▶ **TASK ITEM**
Return exactly the span of lines in the following data that opens with the line containing "Click the calendar icon next to 09/09/16" and closes with the line containing "has width=2576, height=1452.". Include nothing else.

▶ **SUPPLIED ENTRIES**
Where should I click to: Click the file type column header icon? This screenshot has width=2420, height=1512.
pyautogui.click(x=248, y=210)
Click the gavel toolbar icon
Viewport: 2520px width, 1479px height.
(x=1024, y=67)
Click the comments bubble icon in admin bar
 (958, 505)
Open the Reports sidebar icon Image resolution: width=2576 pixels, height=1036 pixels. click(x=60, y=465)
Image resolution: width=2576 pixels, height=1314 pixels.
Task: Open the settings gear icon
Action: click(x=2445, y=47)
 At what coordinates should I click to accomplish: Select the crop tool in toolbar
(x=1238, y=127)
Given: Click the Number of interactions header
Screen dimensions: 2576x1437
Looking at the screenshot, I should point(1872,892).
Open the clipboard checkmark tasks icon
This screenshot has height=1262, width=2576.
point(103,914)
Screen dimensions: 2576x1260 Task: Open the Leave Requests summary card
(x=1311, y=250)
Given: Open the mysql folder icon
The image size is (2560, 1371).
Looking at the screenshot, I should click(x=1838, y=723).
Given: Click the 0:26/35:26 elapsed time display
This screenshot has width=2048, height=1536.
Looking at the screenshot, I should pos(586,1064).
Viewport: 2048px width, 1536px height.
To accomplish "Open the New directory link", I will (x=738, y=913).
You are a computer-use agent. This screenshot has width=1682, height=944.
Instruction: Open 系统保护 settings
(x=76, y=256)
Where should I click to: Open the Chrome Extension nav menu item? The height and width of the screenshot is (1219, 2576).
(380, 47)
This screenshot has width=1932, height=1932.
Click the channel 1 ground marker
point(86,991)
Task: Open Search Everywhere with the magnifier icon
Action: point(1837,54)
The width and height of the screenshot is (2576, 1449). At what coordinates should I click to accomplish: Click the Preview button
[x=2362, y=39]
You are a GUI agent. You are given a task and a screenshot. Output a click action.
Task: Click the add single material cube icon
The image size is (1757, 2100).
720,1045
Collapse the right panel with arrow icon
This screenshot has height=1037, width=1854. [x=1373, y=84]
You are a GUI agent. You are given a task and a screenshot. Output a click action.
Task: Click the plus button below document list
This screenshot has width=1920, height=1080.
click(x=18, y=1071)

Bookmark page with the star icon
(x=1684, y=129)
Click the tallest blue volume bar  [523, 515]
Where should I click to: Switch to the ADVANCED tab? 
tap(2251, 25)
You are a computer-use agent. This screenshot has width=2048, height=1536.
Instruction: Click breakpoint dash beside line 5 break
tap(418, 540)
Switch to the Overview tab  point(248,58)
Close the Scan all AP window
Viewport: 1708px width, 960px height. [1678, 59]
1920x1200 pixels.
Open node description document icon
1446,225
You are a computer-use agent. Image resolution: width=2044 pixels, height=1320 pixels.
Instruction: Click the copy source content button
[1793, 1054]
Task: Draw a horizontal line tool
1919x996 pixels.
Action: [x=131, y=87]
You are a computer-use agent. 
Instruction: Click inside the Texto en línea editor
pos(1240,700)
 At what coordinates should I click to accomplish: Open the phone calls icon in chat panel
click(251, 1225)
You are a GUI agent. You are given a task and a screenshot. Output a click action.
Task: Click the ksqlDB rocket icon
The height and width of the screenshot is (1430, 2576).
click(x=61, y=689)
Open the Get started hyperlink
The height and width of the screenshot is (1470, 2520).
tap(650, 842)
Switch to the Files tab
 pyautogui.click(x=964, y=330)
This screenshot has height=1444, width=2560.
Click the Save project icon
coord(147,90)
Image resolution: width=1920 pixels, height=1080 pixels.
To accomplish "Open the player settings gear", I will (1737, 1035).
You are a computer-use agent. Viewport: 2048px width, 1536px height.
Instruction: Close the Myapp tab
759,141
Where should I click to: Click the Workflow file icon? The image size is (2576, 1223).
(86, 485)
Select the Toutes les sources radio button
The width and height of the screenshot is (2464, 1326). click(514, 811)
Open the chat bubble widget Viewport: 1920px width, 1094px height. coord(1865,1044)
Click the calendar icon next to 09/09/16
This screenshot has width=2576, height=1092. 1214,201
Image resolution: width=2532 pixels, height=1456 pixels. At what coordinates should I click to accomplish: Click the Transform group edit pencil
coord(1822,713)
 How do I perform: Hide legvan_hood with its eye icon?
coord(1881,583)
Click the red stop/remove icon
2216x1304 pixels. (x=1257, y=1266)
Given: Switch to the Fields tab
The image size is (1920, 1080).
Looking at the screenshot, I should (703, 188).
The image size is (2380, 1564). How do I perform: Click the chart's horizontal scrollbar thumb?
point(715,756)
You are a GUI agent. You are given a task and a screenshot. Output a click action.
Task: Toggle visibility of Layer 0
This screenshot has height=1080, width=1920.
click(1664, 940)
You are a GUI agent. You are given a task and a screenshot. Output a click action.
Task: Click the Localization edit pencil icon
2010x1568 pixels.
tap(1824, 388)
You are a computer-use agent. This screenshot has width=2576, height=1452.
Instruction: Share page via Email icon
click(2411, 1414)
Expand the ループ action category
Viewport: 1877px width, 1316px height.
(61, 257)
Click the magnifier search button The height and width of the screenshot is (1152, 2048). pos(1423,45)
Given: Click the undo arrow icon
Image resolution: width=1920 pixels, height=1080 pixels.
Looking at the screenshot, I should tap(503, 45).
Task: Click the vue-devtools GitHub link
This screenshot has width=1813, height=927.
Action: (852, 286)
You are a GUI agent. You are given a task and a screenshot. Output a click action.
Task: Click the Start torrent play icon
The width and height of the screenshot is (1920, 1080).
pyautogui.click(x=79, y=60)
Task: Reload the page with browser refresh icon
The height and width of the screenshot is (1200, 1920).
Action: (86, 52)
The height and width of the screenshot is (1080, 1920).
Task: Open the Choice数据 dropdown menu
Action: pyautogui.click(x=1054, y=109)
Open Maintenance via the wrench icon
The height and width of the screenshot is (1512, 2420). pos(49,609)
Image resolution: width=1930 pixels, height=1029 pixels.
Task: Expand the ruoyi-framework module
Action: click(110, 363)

▶ **COMPLETED TASK**
Click the calendar icon next to 09/09/16
This screenshot has width=2576, height=1092. 1214,201
Image resolution: width=2532 pixels, height=1456 pixels. At what coordinates should I click to accomplish: Click the Transform group edit pencil
coord(1822,713)
 How do I perform: Hide legvan_hood with its eye icon?
coord(1881,583)
Click the red stop/remove icon
2216x1304 pixels. (x=1257, y=1266)
Given: Switch to the Fields tab
The image size is (1920, 1080).
Looking at the screenshot, I should (703, 188).
The image size is (2380, 1564). How do I perform: Click the chart's horizontal scrollbar thumb?
point(715,756)
You are a GUI agent. You are given a task and a screenshot. Output a click action.
Task: Toggle visibility of Layer 0
This screenshot has height=1080, width=1920.
click(1664, 940)
You are a GUI agent. You are given a task and a screenshot. Output a click action.
Task: Click the Localization edit pencil icon
2010x1568 pixels.
tap(1824, 388)
You are a computer-use agent. This screenshot has width=2576, height=1452.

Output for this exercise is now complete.